Coming to the conversations in the church, till recently mental health issues had limited or awkward conversations. There used to be a tendency for pastors to avoid topics around mental illness unless there is an emergency situation that can’t be avoided.
However, with the increased awareness and openness among the public and celebrity circles, many Christians and clergy members also feel comfortable to take the need for mental health support much more seriously.
It is encouraging that many ministries and denominations are training pastors, elders and church members to handle emotional and psychological problems. One way we can be prepared is to better understand these realities in the society and among our churches.
In recent years, there has been increased interest among the researchers and scientists to understand the relationship between religion and spirituality and mental health.
Study and Findings
An interesting study led by the Department of Psychiatry, The Ohio State University Wexner Medical Center reviewed the capacity of religion and spirituality to benefit or harm the mental health of believers.
Findings indicate that religion and spirituality can promote mental health through positive beliefs, community support and positive religious coping. Interestingly, research also brought to light that religion and spirituality can be damaging to mental health through negative religious coping, misunderstanding, miscommunication and negative beliefs.

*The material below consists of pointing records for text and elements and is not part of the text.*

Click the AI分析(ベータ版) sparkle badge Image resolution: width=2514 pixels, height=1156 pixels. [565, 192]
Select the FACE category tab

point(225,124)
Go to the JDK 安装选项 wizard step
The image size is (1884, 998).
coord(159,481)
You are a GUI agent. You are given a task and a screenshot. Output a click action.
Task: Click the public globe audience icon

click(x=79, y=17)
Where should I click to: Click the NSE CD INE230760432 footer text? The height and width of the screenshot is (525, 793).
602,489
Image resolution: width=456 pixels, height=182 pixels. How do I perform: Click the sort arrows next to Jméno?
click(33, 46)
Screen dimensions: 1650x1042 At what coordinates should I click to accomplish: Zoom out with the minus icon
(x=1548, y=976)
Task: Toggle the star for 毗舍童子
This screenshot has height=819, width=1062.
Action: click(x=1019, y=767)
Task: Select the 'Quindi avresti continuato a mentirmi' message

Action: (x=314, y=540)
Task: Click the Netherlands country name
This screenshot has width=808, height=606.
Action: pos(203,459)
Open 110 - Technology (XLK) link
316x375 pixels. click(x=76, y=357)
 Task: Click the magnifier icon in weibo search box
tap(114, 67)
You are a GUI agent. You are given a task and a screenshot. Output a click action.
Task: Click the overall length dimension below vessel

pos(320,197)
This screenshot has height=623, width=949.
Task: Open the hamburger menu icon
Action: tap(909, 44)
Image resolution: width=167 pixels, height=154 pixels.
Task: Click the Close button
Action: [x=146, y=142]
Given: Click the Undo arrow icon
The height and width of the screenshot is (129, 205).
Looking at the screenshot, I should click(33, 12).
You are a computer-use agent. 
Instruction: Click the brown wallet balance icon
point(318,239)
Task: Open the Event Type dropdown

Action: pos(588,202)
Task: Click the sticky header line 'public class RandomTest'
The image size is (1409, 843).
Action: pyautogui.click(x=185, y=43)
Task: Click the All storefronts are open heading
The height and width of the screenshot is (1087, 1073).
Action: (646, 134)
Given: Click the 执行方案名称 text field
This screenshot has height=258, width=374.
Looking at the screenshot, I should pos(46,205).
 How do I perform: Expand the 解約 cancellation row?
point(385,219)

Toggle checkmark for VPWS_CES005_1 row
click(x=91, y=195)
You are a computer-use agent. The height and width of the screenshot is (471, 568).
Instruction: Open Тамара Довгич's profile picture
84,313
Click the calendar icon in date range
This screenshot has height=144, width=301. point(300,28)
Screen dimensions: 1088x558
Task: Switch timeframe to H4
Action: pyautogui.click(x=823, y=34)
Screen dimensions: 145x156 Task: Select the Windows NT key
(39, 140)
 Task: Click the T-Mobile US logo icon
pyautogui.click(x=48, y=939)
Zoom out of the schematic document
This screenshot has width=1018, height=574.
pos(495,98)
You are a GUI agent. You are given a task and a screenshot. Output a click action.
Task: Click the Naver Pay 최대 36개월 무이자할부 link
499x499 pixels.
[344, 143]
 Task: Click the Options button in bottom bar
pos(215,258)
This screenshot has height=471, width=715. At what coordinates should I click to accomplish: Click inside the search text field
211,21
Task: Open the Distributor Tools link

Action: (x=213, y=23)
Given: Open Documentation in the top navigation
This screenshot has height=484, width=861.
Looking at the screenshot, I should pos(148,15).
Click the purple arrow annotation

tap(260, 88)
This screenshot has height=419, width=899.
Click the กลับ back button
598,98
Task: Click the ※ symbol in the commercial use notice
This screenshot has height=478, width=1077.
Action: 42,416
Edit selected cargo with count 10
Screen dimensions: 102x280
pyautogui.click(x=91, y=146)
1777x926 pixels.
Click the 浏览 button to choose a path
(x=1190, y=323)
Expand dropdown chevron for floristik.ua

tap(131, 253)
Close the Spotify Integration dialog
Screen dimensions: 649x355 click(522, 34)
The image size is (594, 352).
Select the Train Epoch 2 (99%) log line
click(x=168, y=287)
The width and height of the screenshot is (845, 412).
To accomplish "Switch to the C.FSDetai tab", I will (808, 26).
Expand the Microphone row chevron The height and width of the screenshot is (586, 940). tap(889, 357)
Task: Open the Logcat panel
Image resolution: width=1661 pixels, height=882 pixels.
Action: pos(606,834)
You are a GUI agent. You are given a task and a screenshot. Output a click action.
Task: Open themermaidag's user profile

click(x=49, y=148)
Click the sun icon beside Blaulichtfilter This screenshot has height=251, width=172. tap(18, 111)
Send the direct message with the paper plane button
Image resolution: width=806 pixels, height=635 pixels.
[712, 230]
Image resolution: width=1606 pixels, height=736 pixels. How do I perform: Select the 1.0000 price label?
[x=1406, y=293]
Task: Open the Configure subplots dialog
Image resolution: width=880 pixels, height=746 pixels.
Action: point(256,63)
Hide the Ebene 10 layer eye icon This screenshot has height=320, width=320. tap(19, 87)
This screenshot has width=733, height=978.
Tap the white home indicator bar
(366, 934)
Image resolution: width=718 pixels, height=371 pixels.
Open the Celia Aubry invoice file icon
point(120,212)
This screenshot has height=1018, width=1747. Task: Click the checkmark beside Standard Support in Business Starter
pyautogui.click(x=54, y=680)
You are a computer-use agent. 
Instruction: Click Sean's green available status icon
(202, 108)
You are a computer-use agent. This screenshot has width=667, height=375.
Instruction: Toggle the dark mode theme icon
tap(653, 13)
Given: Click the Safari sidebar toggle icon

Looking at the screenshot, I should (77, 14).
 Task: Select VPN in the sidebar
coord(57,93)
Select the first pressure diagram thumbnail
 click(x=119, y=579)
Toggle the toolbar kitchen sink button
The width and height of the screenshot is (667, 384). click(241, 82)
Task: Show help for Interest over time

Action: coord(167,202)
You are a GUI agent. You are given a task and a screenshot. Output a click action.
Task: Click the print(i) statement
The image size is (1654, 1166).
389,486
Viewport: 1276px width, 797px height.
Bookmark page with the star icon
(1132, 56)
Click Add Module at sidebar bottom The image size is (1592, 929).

Considering the deep impact of church and religion on the mental wellbeing of the congregation, it is important to identify tools and resources that equip the church leadership to play a helpful support role.
Research also found some promise for the role of church and religion when appropriate tools were used for the assessment of patients’ spiritual needs and when spiritual themes were incorporated into treatment.
The key takeaway from this is that religion and spirituality have the ability to promote or damage mental health. This knowledge, in turn, demands an increased awareness of religious matters by practitioners in the mental health field.
On the other hand, it opens up the need for awareness and training within our churches and religious institutions to provide much-needed support to people grappling with mental health issues on a daily basis not knowing who could help them.